### Brano del documento

Martina Rosucci, ospite alla prima del documentario Stories of Strength, ha parlato dell’importanza di giocare nella Juventus.
La centrocampista della Juventus Women, Martina Rosucci ha parlato alla presentazione del documentario Stories of Strength. Leggiamo le parole della calciatrice bianconera.
Le dichiarazioni di Martina Rosucci
“Giocare alla Juve è di per sé qualcosa di grande e lo avverti entrando anche solo nello spogliatoio. Durante gli anni, conoscendo i tifosi, mi sono accorta che dietro la richiesta di un selfie o un autografo c’era qualcosa di molto più grande. All’inizio non capivo cosa c’era dietro questa richiesta di presenza, poi ho capito che ogni persona vive i propri momenti. Puoi regalare un sorriso o un momento di felicità che poi rende felice anche te.Il calcio è il mio lavoro e quindi mi sento la persona più fortunata del mondo. Quando ho subito degli infortuni gravi il pensiero che mi faceva svegliare al mattino era la voglia di raggiungere nuovamente questa condizione".

### Esercizio 1
Rispondi a queste domande sul testo su Martina Rosucci:
(a) In quale squadra gioca Martina Rosucci e in che ruolo?
(b) In quale occasione ha rilasciato le sue dichiarazioni?
(c) Come dice di sentirsi, dato che il calcio è il suo lavoro?
### Esercizio 2
Indica se ciascuna affermazione concorda con il testo su Martina Rosucci, citando le parole del testo che lo stabiliscono:
(a) Martina Rosucci gioca in attacco.
(b) Fin dall'inizio aveva capito cosa c'era dietro le richieste dei tifosi.
(c) La grandezza di giocare alla Juve si percepisce già entrando nello spogliatoio.
### Esercizio 3
Continua il testo su Martina Rosucci a partire dall'ultima frase.
Le righe qui sotto non hanno nulla a che fare con il testo su Martina Rosucci.

### Materiale mostrato

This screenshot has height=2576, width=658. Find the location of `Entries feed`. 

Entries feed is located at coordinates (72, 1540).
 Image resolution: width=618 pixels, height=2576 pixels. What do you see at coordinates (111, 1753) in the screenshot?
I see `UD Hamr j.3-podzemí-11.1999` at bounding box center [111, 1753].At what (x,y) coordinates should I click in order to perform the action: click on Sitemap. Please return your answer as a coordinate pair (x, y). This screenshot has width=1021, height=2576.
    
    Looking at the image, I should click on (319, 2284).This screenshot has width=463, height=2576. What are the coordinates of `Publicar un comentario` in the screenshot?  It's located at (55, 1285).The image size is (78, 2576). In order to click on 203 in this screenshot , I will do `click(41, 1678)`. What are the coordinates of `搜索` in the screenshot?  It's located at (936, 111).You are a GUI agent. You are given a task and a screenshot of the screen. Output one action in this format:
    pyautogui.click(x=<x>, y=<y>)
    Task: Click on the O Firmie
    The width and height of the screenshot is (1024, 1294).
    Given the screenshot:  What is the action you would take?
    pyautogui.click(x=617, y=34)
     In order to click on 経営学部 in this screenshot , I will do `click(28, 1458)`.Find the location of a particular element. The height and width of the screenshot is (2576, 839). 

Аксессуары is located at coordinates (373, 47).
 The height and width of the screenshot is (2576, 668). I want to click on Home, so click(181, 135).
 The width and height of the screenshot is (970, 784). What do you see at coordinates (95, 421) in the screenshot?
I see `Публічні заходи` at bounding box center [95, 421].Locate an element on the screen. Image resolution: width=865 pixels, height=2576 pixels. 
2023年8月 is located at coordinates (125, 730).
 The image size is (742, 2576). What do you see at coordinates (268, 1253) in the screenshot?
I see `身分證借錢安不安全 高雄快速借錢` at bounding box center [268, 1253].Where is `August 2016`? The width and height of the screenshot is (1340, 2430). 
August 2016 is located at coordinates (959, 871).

### Risposta attesa 1
(a) Gioca nella Juventus Women come centrocampista.
(b) Alla presentazione del documentario Stories of Strength.
(c) Si sente la persona più fortunata del mondo.

### Risposta attesa 2
(a) No: "La centrocampista della Juventus Women"
(b) No: "All’inizio non capivo cosa c’era dietro questa richiesta di presenza"
(c) Sì: "lo avverti entrando anche solo nello spogliatoio"

### Risposta attesa 3
La Coppa Italia è un obiettivo? “Noi giochiamo per vincere, per noi e soprattutto per i tifosi e per il club, per aggiungere trofei a questa importantissima società. E’ il nostro obiettivo, qui alla Juve si gioca per vincere. Qualsiasi finale o occasione raggiungerla non è mai scontato e nel momento in cui sei lì l’unica cosa da fare è provare a vincerla”.
Pensa ad un ritorno in Nazionale? “Io non posso chiudere nessun discorso, mi alleno tutti i giorni col massimo della professionalità e speranza, sono una ragazza ambiziosa. Ho passato diversi infortuni, sicuramente mi hanno condizionato. Sono stata convocata prima dell’Europeo, è stato un onore esserci. Il Mondiale è una cosa che la Nazionale deve raggiungere. Io nella testa non posso dire che non ce l’ho, è nella mia testa e nel mio cuore ma non spetta a me”.